Il faut alors envisager les Bâtisseurs de la vie sous un autre angle, ni appui ni excroissance servile de la militance islamiste classique, mais bien alternative à la militance islamiste classique, qui a au moins quatre bonnes raisons de poursuivre sur le chemin de l'indépendance idéologique et organisationnelle.

Tout d'abord parce que les dirigeants ont d'ores et déjà refusé toute affiliation institutionnelle.

Ensuite parce qu'ils se situent dans un discours «postislamiste» qui contourne la question de l'Etat pour des objectifs plus généraux de développement social. Ils se réclament alors de la référence de la nahda (renaissance) du XIXe siècle et non de la sahwa (réveil) qui la formalisa politique sous la tutelle islamiste au cours du XXe siècle. Pour eux, la nahda, c'est «être dans le social, dans l'économique, pas dans le politique» D'autant plus qu'ils considèrent que le PJD «manque de capacité d'innovation. Ils tiennent le même discours depuis les 1980, un discours pétrifié» et au sein de al Adl wa al Ihsan «on n'aime pas le côté trop centré sur une personne. Le leader écrase l'initiative individuelle, et pour preuve, c'est bien le seul qui écrit».

Troisièmement, face aux structures islamistes très hiérarchisées (le culte de la personne au sein de al Adl wa al Ihsan revient systématiquement comme contre-modèle), les initiatives des Bâtisseurs de la vie offre des possibilités de carrières militantes et d'ascension sociale très rapide, permettant à des jeunes de 25-30 ans d'accéder à des postes de responsabilité. Pour eux, avec le réseau qu'ils ont constitué, la reprise en main par une structure islamiste traditionnelle signifierai immanquablement une perte de pouvoir et d'influence.
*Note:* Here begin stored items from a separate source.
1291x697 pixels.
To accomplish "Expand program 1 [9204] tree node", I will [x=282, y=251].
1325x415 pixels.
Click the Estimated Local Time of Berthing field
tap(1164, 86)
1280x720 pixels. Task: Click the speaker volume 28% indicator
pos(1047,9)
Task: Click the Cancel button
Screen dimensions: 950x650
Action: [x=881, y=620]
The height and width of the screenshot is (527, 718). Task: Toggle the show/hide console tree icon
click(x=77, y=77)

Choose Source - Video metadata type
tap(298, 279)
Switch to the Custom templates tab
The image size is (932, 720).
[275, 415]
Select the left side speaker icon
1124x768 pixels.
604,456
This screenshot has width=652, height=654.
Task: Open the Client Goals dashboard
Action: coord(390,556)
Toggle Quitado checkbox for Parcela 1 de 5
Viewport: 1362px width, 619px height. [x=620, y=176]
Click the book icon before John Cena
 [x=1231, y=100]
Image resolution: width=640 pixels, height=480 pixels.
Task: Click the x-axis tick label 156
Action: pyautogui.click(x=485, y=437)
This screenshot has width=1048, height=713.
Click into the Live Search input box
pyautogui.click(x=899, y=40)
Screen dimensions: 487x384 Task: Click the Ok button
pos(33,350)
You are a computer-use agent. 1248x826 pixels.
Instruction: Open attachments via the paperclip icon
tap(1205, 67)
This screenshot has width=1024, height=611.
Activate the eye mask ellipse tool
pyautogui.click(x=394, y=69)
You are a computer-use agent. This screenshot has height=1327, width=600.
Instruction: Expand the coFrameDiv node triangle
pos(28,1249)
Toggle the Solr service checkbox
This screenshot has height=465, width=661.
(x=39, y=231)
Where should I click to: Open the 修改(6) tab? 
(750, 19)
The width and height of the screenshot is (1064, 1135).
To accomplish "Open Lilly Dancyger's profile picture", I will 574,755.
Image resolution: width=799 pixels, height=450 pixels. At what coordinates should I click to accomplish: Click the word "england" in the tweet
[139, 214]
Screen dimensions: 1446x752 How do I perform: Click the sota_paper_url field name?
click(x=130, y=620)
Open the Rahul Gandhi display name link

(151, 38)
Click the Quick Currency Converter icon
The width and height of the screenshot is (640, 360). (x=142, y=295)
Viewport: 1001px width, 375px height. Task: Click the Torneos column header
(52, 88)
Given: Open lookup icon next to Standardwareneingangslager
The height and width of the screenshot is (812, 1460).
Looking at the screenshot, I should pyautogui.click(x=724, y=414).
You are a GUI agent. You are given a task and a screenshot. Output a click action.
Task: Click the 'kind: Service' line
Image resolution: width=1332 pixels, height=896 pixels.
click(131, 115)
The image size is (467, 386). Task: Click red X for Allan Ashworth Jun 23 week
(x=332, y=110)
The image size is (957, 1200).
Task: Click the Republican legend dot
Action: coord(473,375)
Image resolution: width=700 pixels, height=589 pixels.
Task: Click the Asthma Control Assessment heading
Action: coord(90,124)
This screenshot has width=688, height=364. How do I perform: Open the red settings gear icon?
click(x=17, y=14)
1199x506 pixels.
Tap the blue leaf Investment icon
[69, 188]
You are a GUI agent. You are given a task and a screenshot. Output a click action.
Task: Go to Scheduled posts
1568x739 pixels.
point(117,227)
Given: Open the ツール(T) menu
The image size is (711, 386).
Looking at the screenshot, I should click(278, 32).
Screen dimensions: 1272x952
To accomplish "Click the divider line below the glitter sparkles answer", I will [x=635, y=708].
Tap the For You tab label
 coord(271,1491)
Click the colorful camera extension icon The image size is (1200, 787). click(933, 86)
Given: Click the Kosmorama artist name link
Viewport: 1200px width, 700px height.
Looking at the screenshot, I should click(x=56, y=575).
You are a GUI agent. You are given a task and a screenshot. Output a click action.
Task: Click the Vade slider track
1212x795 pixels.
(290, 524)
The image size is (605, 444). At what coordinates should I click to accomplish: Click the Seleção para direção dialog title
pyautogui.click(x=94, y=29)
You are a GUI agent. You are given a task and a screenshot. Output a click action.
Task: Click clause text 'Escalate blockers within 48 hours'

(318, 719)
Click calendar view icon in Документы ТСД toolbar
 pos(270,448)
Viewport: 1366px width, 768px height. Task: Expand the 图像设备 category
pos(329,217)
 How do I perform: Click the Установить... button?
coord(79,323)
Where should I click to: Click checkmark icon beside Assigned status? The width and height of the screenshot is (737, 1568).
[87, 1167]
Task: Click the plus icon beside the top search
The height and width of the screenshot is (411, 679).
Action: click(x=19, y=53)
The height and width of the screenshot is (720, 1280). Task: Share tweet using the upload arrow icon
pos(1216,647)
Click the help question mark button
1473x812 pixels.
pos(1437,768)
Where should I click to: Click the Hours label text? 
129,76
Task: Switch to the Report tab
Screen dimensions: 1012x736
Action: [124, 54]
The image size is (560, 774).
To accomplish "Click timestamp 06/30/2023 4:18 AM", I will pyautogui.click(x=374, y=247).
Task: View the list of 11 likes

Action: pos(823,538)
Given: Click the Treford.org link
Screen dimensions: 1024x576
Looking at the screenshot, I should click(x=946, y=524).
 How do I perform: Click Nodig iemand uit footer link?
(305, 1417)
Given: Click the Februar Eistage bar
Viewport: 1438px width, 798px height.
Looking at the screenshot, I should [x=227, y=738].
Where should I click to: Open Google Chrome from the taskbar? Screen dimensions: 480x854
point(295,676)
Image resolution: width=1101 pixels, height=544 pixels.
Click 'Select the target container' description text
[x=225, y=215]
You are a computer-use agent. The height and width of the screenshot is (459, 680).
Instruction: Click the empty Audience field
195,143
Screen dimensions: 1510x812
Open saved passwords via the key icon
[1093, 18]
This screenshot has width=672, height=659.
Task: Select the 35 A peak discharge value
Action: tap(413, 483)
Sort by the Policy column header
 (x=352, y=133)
En quatrième lieu, les jeunes leaders des Bâtisseurs de la vie se sont subjectivement placés comme les dépositaires d'un discours et d'un message spécifique irréductible à l'islamisme. En effet, reprenant le discours de Amr Khaled, ils sont dans une posture idéologique de différenciation claire qui consiste à jouer la Nahda contre la Sahwa, la renaissance des fondateurs du discours de la réforme et de la modernisation des sociétés musulmanes, contre le «réveil» (sahwa) qui aurait en quelque sorte distordu «le message original du projet de réforme sociale et religieuse en le réduisant à sa stricte dimension politique».

Par rapport à l'islamisme classique, ils se réclament d'un «esprit nouveau» (ruh jedid) qui les amène notamment à repositionner le religieux. Le religieux n'est plus directement dans les projets, mais dans les intentions individuelles. Comme nous l'avons déjà vu, les noms des différentes associations ne sont pas issus du lexique religieux mais du répertoire développementaliste (ce qui les met en conformité avec l'initiative royale sur le développement humain de 2005).

Quel projet alors portent-ils? un projet de retrait de l'Etat sur une ligne néo-libérale: «nous voulons que l'Etat renonce à tout contrôler. Que l'Etat se concentre sur les grands enjeux macro-économiques et géostratégiques et que pour le reste, le développement, l'alphabétisation, qu'il se repose sur la société, la société civile. On ne veut pas que tout passe par les ministères, la société civile c'est l'alternative, et c'est un concept islamique». Leur rêve, c'est moins l'Etat islamiste que l'Etat minimum et une société civile sans doute pieuse mais avant tout bien gérée. L'efficacité devient la nouvelle utopie des lendemains qui déchantent. Ils rejoignent alors certains penseurs islamistes, ou anciennement islamistes, comme le Jordanien Ibrahim Gharaibeh, qui tentent de théoriser les mutations en cours au sein de la militance. Il plaide pour un «nouvel activisme réformiste» qu'il inscrit dans la filiation de l'héritage intellectuel des pionniers de la nahda comme Mohamed Abdo, Jamal Eddine al-Afghânî, Abdel-Rahman al-Kawakibi et qui devrait, à ses yeux, se reconstruire sur des bases moins étatistes, plus modeste et plus concrète et permettre de refermer la parenthèse de la réification politique du projet de la nahda au XXe siècle par l'expérience islamiste de la sahwa.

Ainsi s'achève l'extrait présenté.